▶ Your assignment:
The span to repeat in the listing below runs from the line containing "Identify the click" to the line containing "La Forza del destino 1928-29 (1231, 1010)", inclusive. Repeat it exactly, and only it.

▶ Input records:
• • • •

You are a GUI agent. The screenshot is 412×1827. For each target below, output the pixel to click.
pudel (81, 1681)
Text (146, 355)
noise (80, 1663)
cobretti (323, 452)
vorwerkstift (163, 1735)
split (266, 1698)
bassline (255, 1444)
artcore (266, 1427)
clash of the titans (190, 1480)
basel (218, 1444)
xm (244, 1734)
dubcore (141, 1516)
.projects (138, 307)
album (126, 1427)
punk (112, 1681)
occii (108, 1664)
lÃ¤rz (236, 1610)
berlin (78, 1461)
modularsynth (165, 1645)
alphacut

• • • •

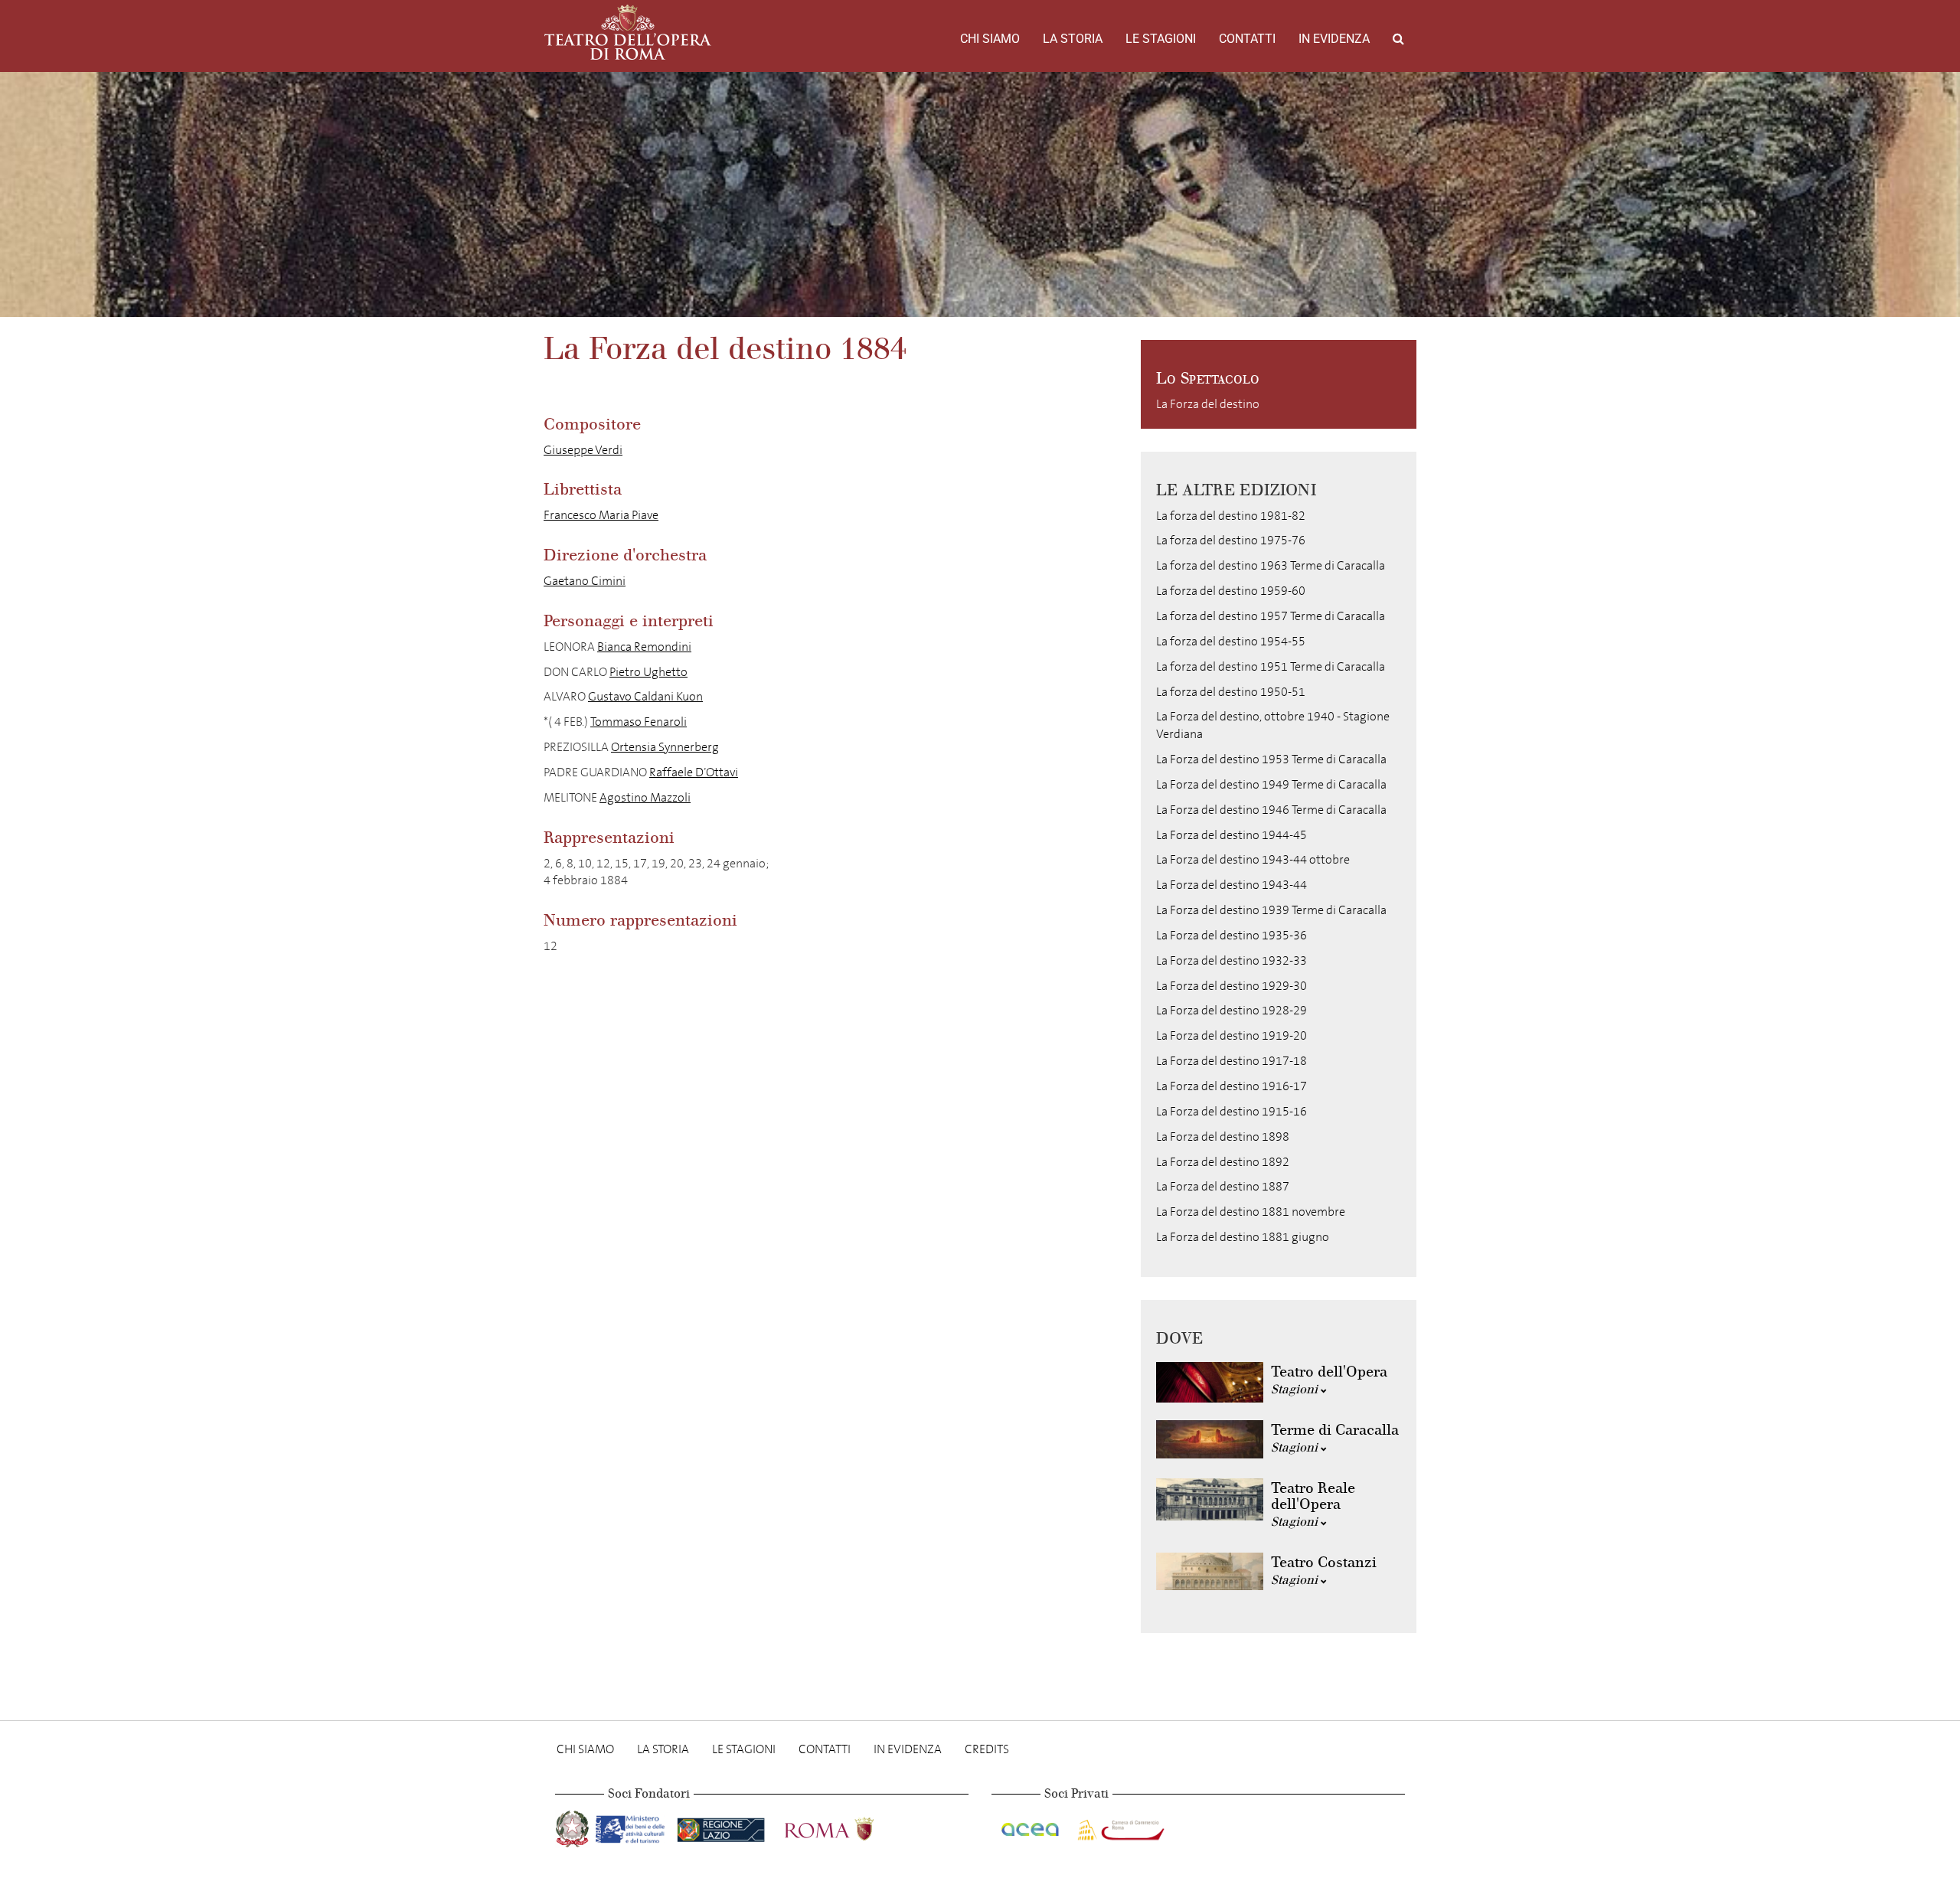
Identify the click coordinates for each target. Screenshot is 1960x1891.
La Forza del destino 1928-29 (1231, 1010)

• • • •

▶ Answer section:
Identify the click coordinates for each target. Screenshot is 1960x1891.
La Forza del destino 1928-29 (1231, 1010)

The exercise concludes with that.